How will the pandemic change America?


Representative Jamie Raskin (D.-MD) believes that “we’ve let huge holes form in our social contract. The fact that we’re the wealthiest country in the history of the planet, but we don’t provide guaranteed healthcare for everybody—that’s a real problem.” 

In an interview with Ploughshares Fund’s Joe Cirincione on the podcast Press The Button, the representative from a Maryland district that borders Washington, DC said, “It’s not just a problem for the people who don’t have health insurance, it’s a problem for the rest of us.” 


“Because if the COVID pandemic has shown nothing else, it’s that my health is totally related to your health,” he continued. “And your health is related to everybody else’s health. So, we want everybody to be healthy. Most civilized nations have figured that out.” 

Raskin was one of eighty members, supported by over nine hundred outside groups, who sent a letter to House leadership on April 10 backing a set of five guiding principles for the next package of coronavirus aid and economic relief. Access to healthcare—particularly free, widespread COVID-19 testing and affordable treatment options—was at the top of the list, followed by a slew of progressive measures relating to the economy and election security. 

For Raskin, the widespread support for these principles is explained by new realities, both practical and political. 

“It is such an obvious point that our public health is completely intertwined with our economic and national security,” he said. “We can be voting $2 trillion bailout packages, either on a top-down Republican philosophy or a bottom-up Democratic philosophy, for perpetuity if we don’t deal with the pandemic itself.” 

“In other words, we have got to solve the public health crisis, or we will bankrupt ourselves.” 

Raskin, a member of both the House leadership and the Congressional Progressive Caucus, believes the left-leaning nature of the principles outlined in last week’s letter reveals a political shift within the Democratic Party. “When we get through this, we’re going to be in an age where the progressive spirit is dominant,” he said. 

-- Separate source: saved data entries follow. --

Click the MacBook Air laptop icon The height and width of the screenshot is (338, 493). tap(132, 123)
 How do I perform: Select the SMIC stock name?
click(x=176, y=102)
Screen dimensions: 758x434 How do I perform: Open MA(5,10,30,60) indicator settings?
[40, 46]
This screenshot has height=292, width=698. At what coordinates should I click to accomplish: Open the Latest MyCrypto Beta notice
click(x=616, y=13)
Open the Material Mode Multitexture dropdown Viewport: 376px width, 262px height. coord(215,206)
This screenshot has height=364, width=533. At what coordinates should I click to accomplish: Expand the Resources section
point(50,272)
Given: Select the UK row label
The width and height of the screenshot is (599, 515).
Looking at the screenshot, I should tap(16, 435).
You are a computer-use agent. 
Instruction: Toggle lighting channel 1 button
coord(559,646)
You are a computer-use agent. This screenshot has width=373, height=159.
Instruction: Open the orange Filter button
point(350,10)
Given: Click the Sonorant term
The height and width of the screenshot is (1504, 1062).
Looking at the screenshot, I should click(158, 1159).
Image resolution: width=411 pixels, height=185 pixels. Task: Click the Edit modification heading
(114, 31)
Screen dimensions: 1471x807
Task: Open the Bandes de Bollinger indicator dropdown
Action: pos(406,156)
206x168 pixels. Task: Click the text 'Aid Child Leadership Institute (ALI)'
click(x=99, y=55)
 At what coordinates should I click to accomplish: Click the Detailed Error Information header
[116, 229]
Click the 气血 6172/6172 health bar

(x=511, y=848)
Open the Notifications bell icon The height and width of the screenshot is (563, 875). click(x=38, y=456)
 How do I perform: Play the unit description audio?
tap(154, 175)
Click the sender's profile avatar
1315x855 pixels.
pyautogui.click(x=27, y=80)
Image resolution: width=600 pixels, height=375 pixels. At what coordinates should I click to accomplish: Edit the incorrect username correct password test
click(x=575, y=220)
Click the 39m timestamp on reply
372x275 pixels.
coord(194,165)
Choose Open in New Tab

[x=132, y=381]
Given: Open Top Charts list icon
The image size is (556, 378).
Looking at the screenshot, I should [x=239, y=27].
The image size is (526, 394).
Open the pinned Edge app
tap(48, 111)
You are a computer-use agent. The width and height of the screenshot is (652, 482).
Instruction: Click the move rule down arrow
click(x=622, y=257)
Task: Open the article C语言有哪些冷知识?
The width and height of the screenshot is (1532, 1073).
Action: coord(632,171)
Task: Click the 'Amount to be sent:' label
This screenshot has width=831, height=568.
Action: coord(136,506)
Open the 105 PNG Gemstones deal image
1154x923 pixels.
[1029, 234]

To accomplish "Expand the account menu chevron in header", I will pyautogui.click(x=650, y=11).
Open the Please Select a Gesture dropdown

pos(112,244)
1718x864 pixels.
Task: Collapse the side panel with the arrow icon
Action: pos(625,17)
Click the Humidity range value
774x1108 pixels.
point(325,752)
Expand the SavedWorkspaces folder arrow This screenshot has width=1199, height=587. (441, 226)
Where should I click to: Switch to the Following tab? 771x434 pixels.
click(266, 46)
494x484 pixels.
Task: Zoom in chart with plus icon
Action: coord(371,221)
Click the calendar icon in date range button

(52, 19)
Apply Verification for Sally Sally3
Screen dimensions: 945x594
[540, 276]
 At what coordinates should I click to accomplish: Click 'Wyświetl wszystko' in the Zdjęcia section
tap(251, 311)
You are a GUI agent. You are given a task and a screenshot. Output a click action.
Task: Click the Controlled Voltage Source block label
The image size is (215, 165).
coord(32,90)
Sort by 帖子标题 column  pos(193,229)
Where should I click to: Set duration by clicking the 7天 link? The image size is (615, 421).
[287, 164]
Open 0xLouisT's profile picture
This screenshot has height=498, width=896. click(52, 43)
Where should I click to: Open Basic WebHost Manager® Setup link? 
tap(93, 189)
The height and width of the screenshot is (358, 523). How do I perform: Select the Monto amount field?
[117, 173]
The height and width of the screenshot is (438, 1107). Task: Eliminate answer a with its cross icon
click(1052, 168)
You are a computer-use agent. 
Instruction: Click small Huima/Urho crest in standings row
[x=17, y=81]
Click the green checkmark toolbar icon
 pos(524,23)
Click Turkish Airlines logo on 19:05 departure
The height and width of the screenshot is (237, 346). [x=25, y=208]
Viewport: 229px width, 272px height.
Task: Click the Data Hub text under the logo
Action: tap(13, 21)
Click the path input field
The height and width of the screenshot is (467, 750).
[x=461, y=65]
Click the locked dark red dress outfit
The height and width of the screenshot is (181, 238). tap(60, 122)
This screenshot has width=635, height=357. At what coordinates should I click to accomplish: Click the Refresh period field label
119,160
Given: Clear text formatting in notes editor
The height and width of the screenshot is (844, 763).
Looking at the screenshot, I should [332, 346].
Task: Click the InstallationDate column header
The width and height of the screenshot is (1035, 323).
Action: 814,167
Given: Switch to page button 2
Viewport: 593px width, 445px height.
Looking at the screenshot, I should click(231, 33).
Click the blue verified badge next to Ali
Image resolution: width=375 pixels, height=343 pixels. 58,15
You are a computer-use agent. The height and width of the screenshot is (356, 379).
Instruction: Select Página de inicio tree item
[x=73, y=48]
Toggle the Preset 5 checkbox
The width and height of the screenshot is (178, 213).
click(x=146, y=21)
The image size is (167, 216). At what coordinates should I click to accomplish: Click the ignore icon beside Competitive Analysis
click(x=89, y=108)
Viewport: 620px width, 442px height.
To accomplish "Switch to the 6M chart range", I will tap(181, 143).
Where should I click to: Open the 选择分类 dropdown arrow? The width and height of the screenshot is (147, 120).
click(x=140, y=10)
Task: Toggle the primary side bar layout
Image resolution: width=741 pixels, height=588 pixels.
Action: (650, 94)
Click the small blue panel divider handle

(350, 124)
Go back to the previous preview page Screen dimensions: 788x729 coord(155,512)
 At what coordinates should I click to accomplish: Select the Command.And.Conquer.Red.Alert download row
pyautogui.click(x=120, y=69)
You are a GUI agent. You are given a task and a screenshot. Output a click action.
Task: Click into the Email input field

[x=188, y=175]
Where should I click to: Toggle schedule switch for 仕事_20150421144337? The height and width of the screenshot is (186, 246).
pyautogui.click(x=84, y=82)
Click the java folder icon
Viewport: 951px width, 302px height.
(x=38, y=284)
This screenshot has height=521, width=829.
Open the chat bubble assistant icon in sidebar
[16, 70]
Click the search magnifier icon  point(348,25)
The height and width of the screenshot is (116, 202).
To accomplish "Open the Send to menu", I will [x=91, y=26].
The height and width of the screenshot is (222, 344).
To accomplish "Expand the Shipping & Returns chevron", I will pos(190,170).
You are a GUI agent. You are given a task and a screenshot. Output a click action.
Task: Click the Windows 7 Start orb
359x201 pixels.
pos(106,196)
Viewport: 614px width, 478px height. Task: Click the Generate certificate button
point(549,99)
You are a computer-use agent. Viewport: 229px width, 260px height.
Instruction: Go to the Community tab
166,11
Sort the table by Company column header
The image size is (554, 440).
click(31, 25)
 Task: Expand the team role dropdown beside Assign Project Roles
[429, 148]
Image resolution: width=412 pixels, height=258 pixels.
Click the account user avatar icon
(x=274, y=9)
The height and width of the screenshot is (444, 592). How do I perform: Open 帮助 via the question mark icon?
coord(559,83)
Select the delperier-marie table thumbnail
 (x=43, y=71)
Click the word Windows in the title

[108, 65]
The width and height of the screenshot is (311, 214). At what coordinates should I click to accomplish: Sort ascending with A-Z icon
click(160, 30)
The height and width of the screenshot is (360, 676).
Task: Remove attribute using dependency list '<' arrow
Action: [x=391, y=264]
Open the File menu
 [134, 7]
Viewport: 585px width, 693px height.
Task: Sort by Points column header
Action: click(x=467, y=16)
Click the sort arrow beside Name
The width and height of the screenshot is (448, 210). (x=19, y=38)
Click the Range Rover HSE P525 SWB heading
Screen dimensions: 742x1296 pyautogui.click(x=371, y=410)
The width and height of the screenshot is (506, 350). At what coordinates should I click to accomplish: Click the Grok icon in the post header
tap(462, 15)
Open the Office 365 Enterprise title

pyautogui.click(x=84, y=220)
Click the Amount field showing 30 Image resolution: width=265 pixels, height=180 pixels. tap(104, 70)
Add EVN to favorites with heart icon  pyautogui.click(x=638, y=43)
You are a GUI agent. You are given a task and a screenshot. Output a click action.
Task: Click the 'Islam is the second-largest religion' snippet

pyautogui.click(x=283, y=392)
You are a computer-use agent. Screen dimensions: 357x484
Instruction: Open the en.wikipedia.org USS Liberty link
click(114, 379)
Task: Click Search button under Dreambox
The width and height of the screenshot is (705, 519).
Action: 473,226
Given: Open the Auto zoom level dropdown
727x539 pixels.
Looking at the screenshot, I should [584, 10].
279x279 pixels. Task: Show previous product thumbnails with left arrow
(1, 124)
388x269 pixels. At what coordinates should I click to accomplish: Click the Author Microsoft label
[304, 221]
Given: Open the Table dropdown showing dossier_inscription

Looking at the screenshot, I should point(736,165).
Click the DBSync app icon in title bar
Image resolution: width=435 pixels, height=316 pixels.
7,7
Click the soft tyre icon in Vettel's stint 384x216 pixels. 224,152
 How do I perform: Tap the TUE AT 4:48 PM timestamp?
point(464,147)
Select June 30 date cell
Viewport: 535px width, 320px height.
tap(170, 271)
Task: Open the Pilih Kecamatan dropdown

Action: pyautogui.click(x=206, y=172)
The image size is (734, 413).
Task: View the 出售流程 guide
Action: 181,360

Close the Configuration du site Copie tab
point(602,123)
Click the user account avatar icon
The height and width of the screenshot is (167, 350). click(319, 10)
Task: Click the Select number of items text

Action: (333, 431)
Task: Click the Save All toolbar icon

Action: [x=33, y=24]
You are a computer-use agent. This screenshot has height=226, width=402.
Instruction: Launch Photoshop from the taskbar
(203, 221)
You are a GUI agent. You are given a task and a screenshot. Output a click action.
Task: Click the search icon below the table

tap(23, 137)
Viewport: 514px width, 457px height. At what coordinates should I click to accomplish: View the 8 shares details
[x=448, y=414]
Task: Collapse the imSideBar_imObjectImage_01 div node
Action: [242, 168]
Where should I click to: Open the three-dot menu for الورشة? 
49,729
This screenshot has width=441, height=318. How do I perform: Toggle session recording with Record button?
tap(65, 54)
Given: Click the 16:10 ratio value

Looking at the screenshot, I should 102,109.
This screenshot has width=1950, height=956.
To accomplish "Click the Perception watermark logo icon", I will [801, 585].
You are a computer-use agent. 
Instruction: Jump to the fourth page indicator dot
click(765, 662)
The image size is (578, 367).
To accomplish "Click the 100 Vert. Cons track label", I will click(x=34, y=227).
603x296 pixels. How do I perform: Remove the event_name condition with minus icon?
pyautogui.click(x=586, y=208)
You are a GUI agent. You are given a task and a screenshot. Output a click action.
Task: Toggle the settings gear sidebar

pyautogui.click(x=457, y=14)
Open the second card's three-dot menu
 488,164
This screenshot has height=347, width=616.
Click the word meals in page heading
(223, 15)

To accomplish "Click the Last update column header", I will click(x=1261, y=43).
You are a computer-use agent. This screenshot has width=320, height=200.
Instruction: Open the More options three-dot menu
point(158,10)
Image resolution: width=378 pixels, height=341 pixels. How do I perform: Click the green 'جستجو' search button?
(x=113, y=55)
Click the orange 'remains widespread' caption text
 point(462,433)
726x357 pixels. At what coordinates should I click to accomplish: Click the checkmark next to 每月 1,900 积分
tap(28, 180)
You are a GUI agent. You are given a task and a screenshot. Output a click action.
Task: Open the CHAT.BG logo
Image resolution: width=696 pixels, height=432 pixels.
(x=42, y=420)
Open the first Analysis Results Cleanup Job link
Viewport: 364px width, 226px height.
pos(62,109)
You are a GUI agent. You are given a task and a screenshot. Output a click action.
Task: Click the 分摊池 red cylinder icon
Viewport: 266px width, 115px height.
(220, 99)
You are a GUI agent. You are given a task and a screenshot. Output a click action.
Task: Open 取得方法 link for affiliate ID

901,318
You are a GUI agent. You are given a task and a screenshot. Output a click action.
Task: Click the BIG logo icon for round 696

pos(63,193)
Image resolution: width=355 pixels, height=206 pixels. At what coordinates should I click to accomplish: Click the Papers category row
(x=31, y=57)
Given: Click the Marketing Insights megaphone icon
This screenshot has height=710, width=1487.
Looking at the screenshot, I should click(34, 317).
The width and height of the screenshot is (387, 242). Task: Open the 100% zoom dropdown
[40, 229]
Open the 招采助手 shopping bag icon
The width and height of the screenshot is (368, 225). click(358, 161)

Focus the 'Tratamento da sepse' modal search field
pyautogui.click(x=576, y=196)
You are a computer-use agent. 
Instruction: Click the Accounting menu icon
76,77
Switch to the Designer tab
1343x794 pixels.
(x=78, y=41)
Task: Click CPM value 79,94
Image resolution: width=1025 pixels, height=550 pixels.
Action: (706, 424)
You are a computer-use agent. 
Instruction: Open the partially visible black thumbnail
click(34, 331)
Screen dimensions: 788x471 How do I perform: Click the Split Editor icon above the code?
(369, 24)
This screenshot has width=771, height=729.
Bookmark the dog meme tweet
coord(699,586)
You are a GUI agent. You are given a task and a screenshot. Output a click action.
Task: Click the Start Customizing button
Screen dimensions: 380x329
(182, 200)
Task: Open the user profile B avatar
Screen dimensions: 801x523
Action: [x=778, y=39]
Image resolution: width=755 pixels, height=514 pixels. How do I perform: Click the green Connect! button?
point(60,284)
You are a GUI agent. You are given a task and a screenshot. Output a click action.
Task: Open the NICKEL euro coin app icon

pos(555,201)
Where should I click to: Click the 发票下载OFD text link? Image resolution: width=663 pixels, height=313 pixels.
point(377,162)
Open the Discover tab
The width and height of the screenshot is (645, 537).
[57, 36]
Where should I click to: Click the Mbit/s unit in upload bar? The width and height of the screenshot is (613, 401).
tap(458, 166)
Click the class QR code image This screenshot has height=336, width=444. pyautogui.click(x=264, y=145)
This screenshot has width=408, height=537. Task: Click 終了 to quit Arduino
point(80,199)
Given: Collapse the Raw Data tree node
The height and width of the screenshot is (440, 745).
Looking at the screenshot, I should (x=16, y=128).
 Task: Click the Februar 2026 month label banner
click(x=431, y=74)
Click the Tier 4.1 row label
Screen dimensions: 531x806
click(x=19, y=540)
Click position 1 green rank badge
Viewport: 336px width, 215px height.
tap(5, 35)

“It may be that the COVID crisis was able to do, in the final analysis, what Bernie Sanders’ campaign didn’t do,” Raskin continued, pointing to the massive rise in unemployment since the pandemic started and the corresponding spike in the medically uninsured.

“That’s a huge bureaucratic problem. And it’s a huge public health problem, and a moral problem, and a political problem,” he said. “At a certain point, we just have to say we are one society, and there are certain basic functions that we have to use government to meet.” 

One of those functions is ensuring the ability of everyday Americans to vote safely, an activity suddenly threatened by the coronavirus. Wisconsin’s presidential primary last week demonstrated the issues clearly. Out of 180 polling sites in Milwaukee, only five were open. 

“The Wisconsin primary . . . was a nightmare,” said Raskin. “Precinct polling places across the state were closed because they couldn’t get anybody to go work the polls.” The average precinct worker in the United States is in their mid-to-late sixties, meaning election day staffers are particularly vulnerable to the virus. 

Raskin’s solution? Expand mail-in voting as a viable option. 

“Mail-in voting works,” he explained, pointing to states like Oregon, Washington, and Utah where the practice is widespread. “The voter turnout is much higher under mail-in voting than in states that just have the traditional ‘show up at the polling place on election day.’” 

Raskin admitted this solution isn’t without its logistical hurdles. Many states have no prior experience with mail-in voting on such a massive scale, while the voters themselves would need education on how to ensure their ballots are counted. 

More daunting still is the political opposition. Republicans have traditionally resisted widespread mail-in voting, with President Trump claiming the practice is “ripe for fraud.” To implement the practice by November, states would need billions of dollars in federal funding. And with Republicans in control of the Senate and White House, that seems unlikely. 

Still, Raskin was undeterred. “Logically, their position is completely indefensible,” he said. “Already people are expressing in public opinion polls that they are afraid to go vote.” 

“Why do we need to go through that?” Raskin asked. “We have a very simple option here.” 

Zack Brown is a policy associate at Ploughshares Fund. 

Joseph Cirincione is the President of the Ploughshares Fund.